I’m currently trying to build some text classification tools using Python and Scikit-learn.
My text is not in English and so, isn’t subject to the usual treatment of stems decomposing or other English-based Dimensionality reduction.
As a result, the TfIdf matrix gets pretty big (150,000x150,000) It can be processed using regular PC, but running a grid search on them would be too much, so I enlisted the help of Amazon Web Service to run the grid search. (My parameter set is pretty big, too)
Here is my code:
# coding: utf-8
import os, json, codecs, nltk
import numpy as np
from sklearn.feature_extraction.text import TfidfVectorizer, CountVectorizer,TfidfTransformer
from sklearn.grid_search import GridSearchCV
from time import time
from sklearn.pipeline import Pipeline
from sklearn.naive_bayes import MultinomialNB
print("Importing dataset...")
with open('y_data.json','r') as fp:
y = json.load(fp)
with open('dataset.json','r') as fp:
dataset = json.load(fp)
print("Importing stop words...")
with codecs.open('stopword.txt','r','utf-8') as fp:
stopword = []
for w in fp:
stopword.append(w.strip())
light_st = set(stopword)
with codecs.open('st_data.txt','r','cp874') as fp:
for w in fp:
stopword.append(w.strip())
heavy_st = set(stopword)
def pre_process_1(text):
return text.replace("|"," ")
def tokenize_1(text):
return text.split()
pipeline = Pipeline([('vec', CountVectorizer(encoding='cp874', preprocessor=pre_process_1, tokenizer=tokenize_1, stop_words=heavy_st, token_pattern=None)),('tfidf', TfidfTransformer()), ('clf', MultinomialNB())])
parameters = {
'vec__max_df': (0.5, 0.625, 0.75, 0.875, 1.0),
'vec__max_features': (None, 5000, 10000, 20000),
'vec__min_df': (1, 5, 10, 20, 50),
'tfidf__use_idf': (True, False),
'tfidf__sublinear_tf': (True, False),
'vec__binary': (True, False),
'tfidf__norm': ('l1', 'l2'),
'clf__alpha': (1, 0.1, 0.01, 0.001, 0.0001, 0.00001)
}
if __name__ == "__main__":
grid_search = GridSearchCV(pipeline, parameters, n_jobs=-1, verbose=2)
t0 = time()
grid_search.fit(dataset, y)
print("done in {0}s".format(time() - t0))

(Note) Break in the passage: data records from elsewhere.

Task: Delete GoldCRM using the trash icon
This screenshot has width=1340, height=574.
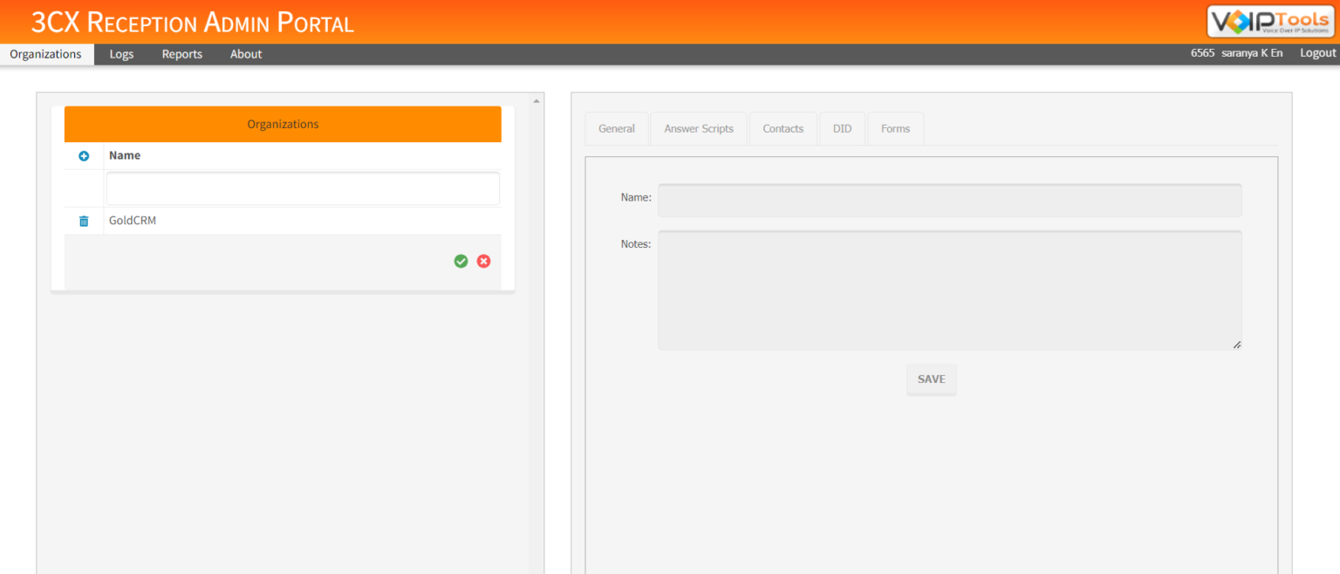Action: [83, 221]
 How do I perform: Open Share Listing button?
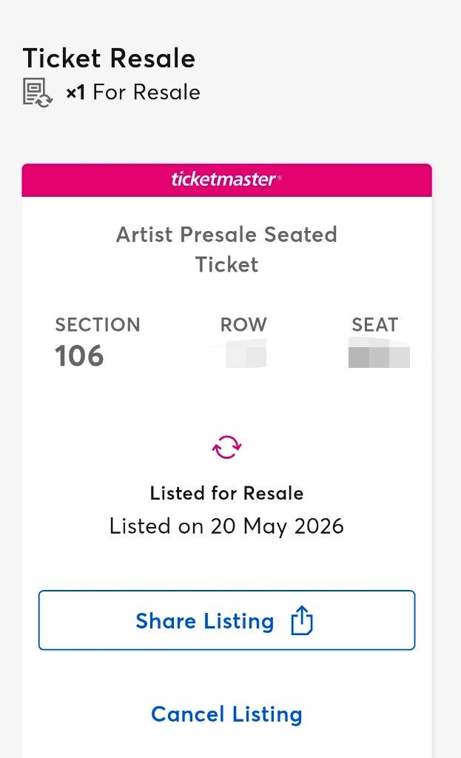click(x=226, y=620)
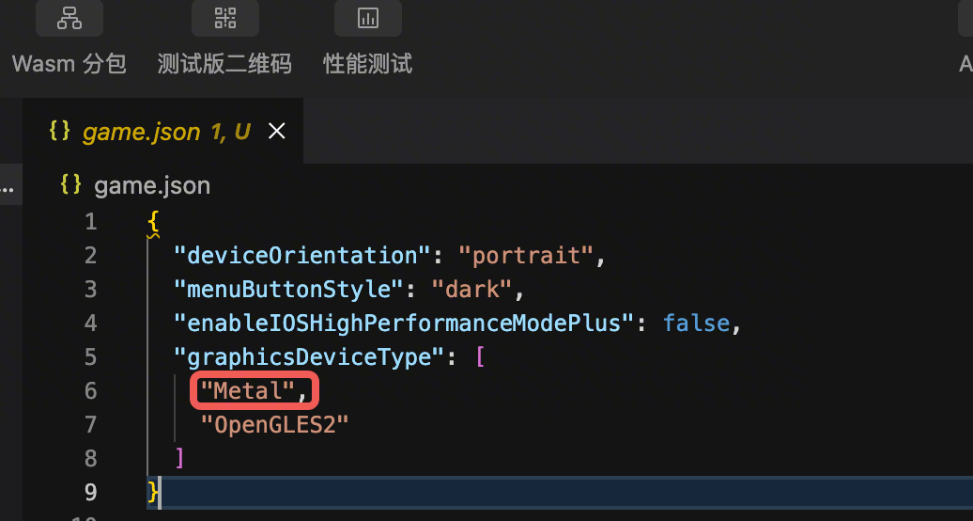Click the opening bracket after graphicsDeviceType

coord(480,356)
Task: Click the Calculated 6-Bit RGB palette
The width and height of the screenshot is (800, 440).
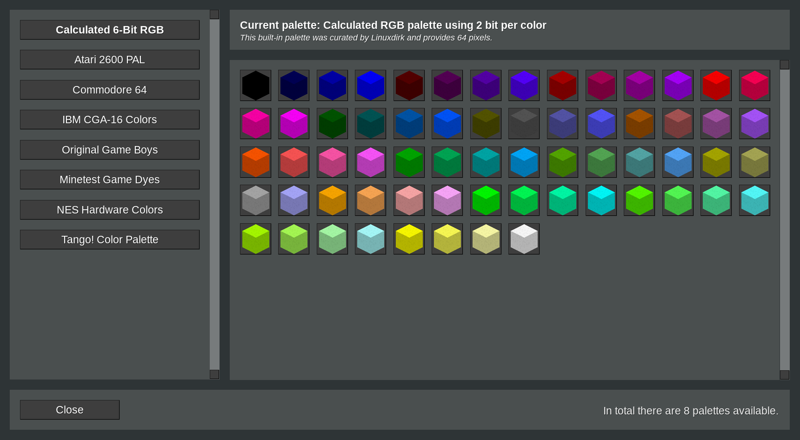Action: pos(110,30)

print("Best score: {0}".format(grid_search.best_score_))
print("Best parameters set:")
best_parameters = grid_search.best_estimator_.get_params()

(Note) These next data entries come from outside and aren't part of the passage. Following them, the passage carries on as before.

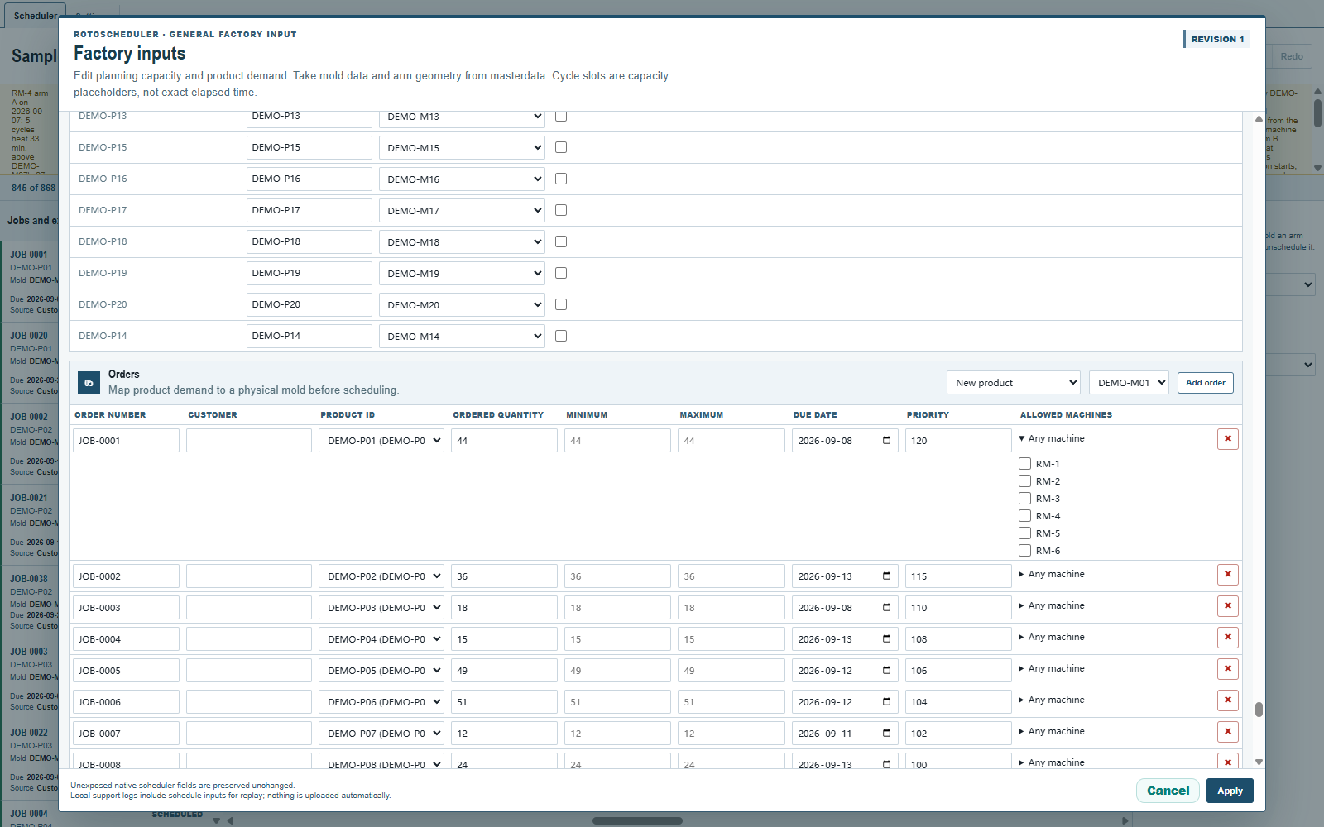The image size is (1324, 827).
Task: Enable RM-4 machine checkbox
Action: click(x=1024, y=516)
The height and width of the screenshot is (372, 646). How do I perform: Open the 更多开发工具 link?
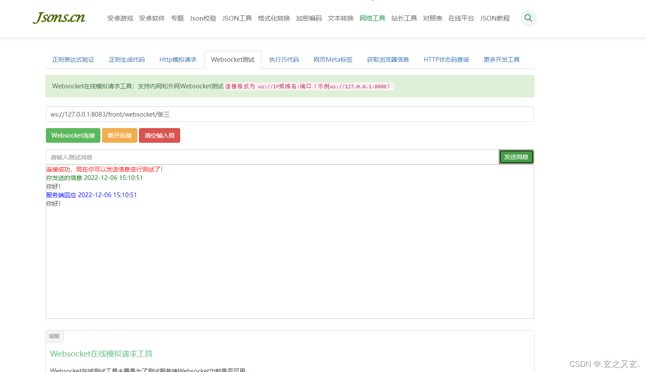(x=501, y=60)
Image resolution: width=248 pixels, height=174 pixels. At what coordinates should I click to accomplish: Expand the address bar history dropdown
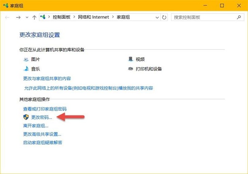[x=157, y=17]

for param_name in sorted(list(parameters.keys())):
print("\t{0}: {1}".format(param_name, best_parameters[param_name]))
And here is the details of my software environment:
Python3.4.2
scikit-learn 0.15.2 (installed with Pip)
Ubuntu Server14.04 LTS, 64 bit (using HVM)

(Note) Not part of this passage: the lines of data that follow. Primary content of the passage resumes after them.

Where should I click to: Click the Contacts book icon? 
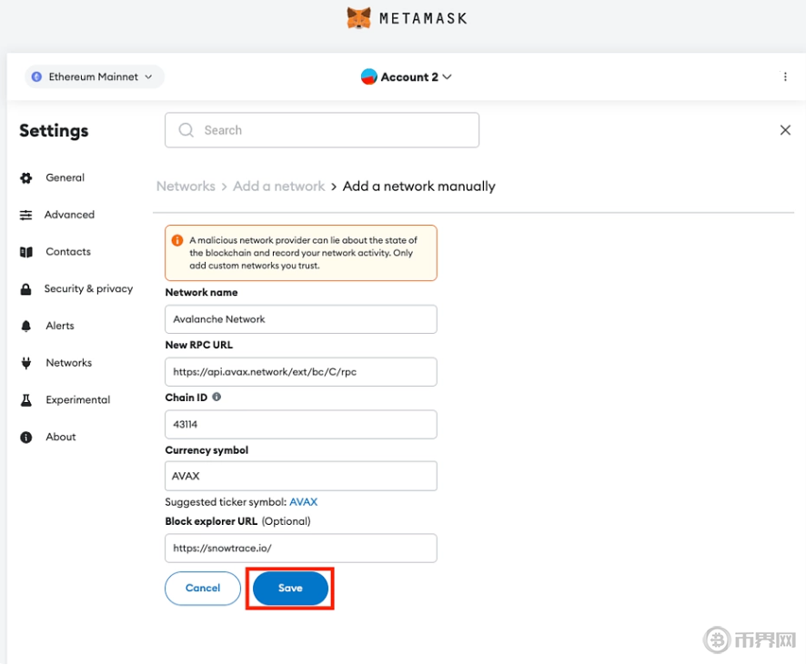pyautogui.click(x=26, y=252)
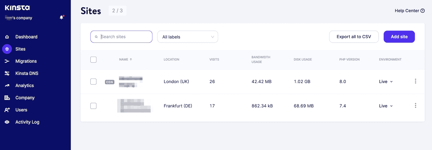The width and height of the screenshot is (432, 150).
Task: Click the Dashboard home icon
Action: 7,37
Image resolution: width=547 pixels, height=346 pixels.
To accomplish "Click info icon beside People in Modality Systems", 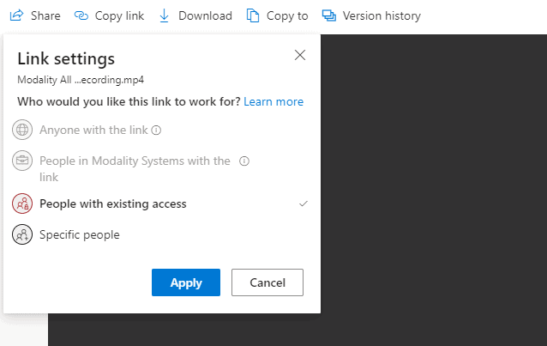I will [244, 161].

Tried on ec2 r3.8xlarge instance
At first, I run my model using a much smaller instance (r3.2xlarge; 8 cores) but found out from calculation that it would take quite a long time (2 days). So, I decided to scale up my machine and use the largest instance (I use r3 because my script was quite memory intensive); however, it didn't process as fast as I assumed.
When I tried to monitor the CPU load (watch -n 5 uptime)... I found out that the average CPU load never exceeds 9 even when I leave it running for some time. (From what I understand, a thirty-two core machine, when fully utilizes all of its cores, should be around 32).
I tried changing
n_job
parameter to various numbers (8, 32, 128) with the same result. (However I think that the script tries to run as many jobs as it was instructed because when I terminate the process I would see something like... "Process ForkPoolWorker-30:" and their tracebacks whips past the screen)
Further inspection with the ps x -C python3.4 command yields that only 8 python processes are running. I deduced that this might be some kind of limitation from python or the OS (I build my AMI using t2.micro instance which doesn't have many cores) So, I decided to redo my work of rebuilt my environment from scratch including compiling Python using c3.4xlarge, and change the OS to Amazon Linux (a branch of Fedora I think) for the better compatibility with the hardware.
However, my script still never exceeded 8 cores. Finally, using demo text classification code from the Scikit-learn website: http://scikit-learn.org/stable/auto_examples/grid_search_text_feature_extraction.html (which use SGDClassifier instead of MultinomialNB) It can run perfectly with all thirty-two cores!
So... maybe, something to do with the grid search algorithm and Naive Bayes classifier?
I’m considering filing a bug, but would like to know first if this is an expected behavior of Naive Bayes or if I’m doing something wrong with my code?
I can't find a way to test if the memory bandwidth has been the culprit directly. But I try to time my parallel code and CPU usage in various ways to find where, indeed, the bottleneck occurs.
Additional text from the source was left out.